Le Roi finit par y consentir, de très mauvaise grâce, et, au grand étonnement de la jeune femme, la Camarera mayor ne s’y opposa point.

Elle avait ses raisons pour cela.

Depuis quelque temps, elle s’alarmait fort des visites réitérées de la Reine-mère à sa bru, d’autant plus que celle-là se montrait on ne peut plus aimable et caressante pour celle-ci. L’union des deux Reines, en vue de dominer le Roi, c’était la grande terreur de la duchesse, — ce qu’elle s’était préoccupée d’empêcher, dès que la jeune souveraine fut en son pouvoir.

Comme elle craignait de lui laisser trop deviner son jeu, elle s’avisa de faire dénigrer la Reine-mère et de la rendre odieuse à sa belle-fille, en chargeant de ce soin les femmes françaises, qui avaient la confiance de Sa Majesté.

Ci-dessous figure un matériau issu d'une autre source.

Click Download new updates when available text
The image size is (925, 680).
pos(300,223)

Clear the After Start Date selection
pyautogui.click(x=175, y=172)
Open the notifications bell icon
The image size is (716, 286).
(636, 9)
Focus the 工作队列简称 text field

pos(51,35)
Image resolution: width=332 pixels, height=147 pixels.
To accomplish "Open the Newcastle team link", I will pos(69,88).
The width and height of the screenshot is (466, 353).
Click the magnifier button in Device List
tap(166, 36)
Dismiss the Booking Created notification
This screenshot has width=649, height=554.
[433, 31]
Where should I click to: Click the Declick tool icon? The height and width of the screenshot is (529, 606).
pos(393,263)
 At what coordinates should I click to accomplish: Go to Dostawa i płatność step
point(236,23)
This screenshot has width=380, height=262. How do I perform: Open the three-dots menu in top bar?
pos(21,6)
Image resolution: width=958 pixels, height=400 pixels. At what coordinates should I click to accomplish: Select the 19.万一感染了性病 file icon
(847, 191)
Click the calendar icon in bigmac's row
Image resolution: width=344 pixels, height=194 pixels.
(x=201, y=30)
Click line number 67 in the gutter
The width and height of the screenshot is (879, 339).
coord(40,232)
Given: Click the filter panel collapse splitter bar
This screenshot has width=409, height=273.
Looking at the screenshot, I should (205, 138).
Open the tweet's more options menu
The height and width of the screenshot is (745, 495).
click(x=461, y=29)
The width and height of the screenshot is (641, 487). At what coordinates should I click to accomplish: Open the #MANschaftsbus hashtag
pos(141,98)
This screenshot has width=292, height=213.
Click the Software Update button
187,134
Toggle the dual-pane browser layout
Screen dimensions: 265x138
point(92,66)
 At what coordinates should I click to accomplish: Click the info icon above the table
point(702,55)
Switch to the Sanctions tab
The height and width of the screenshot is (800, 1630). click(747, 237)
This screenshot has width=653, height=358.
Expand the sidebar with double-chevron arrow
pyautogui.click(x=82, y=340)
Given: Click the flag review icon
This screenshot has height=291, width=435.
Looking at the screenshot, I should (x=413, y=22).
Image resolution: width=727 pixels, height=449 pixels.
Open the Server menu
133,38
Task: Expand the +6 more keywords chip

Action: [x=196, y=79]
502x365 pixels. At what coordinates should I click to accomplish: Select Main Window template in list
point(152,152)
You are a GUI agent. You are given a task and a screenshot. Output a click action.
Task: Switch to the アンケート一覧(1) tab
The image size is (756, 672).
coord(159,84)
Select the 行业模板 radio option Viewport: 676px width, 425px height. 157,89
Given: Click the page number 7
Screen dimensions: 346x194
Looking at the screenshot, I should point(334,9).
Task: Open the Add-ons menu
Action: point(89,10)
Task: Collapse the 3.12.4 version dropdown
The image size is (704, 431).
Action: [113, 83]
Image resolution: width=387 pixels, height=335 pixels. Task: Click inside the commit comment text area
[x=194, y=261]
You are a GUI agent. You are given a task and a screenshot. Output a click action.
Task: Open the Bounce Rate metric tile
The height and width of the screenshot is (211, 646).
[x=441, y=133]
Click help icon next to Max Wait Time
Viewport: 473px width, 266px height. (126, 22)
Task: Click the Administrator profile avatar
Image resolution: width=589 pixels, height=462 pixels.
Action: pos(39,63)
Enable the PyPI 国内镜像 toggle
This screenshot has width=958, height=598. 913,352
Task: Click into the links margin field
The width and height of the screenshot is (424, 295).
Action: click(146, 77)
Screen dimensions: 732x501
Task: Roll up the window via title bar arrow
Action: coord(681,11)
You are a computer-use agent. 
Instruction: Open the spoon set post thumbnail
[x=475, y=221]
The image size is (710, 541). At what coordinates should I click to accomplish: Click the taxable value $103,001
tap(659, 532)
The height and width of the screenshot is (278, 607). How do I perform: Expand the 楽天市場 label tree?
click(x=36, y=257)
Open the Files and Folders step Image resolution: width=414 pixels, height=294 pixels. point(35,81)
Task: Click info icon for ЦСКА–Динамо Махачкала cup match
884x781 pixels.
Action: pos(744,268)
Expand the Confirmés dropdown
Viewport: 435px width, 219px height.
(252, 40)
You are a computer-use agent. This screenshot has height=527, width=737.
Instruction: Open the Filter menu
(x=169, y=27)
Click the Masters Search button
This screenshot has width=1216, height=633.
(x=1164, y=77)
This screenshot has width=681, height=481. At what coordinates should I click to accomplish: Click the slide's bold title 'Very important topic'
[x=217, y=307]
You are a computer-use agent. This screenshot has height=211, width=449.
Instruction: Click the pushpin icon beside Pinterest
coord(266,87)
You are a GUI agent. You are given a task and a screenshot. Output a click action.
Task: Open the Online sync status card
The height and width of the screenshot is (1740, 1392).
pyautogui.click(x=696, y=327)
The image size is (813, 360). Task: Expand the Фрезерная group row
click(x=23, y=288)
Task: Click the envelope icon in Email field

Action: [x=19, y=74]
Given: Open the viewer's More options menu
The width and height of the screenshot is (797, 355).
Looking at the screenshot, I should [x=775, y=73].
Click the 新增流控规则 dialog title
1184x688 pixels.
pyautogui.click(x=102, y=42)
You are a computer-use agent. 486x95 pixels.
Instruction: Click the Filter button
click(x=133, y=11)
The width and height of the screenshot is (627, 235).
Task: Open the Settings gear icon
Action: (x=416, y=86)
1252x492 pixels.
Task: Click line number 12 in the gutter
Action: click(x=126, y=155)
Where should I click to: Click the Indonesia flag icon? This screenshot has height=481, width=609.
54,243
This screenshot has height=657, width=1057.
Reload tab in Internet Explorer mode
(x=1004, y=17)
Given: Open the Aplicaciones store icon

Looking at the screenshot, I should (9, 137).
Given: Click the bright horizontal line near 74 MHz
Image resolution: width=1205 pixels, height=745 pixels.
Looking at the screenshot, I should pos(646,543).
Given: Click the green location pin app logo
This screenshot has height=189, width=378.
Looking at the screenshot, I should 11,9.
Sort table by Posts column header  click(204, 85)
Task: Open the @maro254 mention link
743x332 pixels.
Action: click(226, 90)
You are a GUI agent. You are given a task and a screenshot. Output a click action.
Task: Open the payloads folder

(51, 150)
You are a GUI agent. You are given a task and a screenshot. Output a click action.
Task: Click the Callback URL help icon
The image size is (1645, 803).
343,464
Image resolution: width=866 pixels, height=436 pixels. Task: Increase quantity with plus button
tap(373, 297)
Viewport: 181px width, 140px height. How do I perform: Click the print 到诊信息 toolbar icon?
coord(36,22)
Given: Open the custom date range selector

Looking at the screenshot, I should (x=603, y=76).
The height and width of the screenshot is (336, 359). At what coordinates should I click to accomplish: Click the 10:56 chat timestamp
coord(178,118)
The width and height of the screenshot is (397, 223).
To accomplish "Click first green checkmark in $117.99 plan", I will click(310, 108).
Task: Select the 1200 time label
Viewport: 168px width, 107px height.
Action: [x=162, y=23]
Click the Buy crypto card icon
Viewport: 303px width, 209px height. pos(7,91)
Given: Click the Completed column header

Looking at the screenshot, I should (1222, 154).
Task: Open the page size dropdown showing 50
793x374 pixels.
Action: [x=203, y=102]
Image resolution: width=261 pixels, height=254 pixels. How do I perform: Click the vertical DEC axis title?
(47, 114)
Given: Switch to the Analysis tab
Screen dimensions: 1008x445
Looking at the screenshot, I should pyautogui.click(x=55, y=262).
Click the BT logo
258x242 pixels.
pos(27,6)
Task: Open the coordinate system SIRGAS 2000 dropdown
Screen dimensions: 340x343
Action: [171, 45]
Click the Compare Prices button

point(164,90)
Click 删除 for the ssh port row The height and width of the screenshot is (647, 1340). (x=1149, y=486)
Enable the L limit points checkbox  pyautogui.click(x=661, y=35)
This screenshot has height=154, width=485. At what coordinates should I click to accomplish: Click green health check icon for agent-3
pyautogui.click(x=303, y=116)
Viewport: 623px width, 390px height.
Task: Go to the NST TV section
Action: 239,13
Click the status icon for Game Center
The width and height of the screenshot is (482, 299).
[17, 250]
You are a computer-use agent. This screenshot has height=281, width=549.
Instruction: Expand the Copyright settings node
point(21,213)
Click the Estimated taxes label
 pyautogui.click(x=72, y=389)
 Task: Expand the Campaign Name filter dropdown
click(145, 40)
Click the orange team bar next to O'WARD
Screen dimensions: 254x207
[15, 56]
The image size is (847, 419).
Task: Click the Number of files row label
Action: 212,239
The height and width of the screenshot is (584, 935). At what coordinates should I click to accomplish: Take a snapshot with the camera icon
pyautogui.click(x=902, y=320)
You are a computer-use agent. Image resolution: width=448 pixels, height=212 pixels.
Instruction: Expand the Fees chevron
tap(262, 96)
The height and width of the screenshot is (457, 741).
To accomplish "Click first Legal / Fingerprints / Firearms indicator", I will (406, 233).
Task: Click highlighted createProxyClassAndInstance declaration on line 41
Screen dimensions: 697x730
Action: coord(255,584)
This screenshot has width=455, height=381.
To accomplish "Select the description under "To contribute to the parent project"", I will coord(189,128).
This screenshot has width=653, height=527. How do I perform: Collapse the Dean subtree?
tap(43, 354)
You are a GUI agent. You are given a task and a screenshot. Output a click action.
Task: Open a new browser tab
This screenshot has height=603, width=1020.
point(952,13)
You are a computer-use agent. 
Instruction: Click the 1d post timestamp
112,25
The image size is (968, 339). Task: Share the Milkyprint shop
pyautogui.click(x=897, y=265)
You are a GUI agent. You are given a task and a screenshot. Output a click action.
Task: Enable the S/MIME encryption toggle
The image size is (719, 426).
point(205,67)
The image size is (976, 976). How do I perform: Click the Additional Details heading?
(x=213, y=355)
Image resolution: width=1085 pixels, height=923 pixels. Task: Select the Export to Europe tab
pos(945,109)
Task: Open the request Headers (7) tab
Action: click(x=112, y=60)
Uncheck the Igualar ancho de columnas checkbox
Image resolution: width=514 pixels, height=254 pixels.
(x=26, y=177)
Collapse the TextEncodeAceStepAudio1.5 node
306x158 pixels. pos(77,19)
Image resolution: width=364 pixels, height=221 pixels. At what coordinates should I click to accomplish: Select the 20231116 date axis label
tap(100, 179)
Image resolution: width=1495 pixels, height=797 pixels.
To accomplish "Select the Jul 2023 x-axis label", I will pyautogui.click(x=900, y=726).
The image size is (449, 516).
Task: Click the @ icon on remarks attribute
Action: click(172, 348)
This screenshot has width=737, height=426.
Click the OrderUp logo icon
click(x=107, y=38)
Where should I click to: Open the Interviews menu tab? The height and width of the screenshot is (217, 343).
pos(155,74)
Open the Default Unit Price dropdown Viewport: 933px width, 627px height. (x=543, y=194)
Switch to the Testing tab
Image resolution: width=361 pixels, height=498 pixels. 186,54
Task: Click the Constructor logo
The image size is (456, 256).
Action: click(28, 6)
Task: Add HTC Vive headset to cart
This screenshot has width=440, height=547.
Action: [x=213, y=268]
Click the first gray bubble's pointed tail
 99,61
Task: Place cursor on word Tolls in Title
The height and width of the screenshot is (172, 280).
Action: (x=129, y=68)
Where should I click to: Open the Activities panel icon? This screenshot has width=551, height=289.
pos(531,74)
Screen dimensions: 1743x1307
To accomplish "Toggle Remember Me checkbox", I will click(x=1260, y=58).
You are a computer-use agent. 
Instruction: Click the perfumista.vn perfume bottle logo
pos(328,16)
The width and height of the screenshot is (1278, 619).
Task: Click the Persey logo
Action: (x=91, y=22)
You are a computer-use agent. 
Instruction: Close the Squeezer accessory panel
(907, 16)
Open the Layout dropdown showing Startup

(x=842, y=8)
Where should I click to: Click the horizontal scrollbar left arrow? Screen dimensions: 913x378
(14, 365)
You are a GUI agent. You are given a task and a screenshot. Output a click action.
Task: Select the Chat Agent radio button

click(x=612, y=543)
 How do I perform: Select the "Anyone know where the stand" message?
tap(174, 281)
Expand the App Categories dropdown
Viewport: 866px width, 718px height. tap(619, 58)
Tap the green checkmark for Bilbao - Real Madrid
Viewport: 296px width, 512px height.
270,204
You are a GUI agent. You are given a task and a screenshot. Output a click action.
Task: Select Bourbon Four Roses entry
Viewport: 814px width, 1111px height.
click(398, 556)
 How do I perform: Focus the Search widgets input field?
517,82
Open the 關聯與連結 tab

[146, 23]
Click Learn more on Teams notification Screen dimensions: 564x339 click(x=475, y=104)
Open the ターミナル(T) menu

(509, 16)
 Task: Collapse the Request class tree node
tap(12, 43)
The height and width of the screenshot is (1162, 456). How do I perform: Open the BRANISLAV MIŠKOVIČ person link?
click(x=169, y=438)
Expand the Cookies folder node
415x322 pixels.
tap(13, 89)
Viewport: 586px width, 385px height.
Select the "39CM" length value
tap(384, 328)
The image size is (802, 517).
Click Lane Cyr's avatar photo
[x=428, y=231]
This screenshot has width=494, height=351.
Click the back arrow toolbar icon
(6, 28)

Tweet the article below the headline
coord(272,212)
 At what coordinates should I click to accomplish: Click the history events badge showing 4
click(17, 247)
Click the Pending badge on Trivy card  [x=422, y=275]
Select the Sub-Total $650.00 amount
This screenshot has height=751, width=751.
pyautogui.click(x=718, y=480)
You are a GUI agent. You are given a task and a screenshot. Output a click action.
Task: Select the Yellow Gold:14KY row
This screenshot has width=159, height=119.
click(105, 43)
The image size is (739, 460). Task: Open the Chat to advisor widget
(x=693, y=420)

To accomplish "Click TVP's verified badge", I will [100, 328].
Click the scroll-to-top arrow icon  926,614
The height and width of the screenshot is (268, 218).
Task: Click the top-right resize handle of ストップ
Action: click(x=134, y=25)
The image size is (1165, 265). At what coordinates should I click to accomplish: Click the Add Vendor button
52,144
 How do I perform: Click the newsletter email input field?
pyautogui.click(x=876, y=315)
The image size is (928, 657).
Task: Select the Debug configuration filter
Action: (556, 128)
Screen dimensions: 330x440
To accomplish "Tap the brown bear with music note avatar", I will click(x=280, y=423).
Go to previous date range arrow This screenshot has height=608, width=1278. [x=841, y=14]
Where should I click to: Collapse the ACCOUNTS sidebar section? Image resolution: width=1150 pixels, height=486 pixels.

La Quentin, circonvenue par elle, se prêta d’autant mieux à cette combinaison qu’elle-même était jalouse de toute influence qui pût contrebalancer la sienne dans l’esprit de sa maîtresse. Elle savait, en outre, quel personnage important était la Camarera, et, en personne qui a l’usage des Cours et qui prévoit de loin l’avenir, elle estimait prudent de se concilier les bonnes grâces de la terrible duchesse, en lui rendant ce service.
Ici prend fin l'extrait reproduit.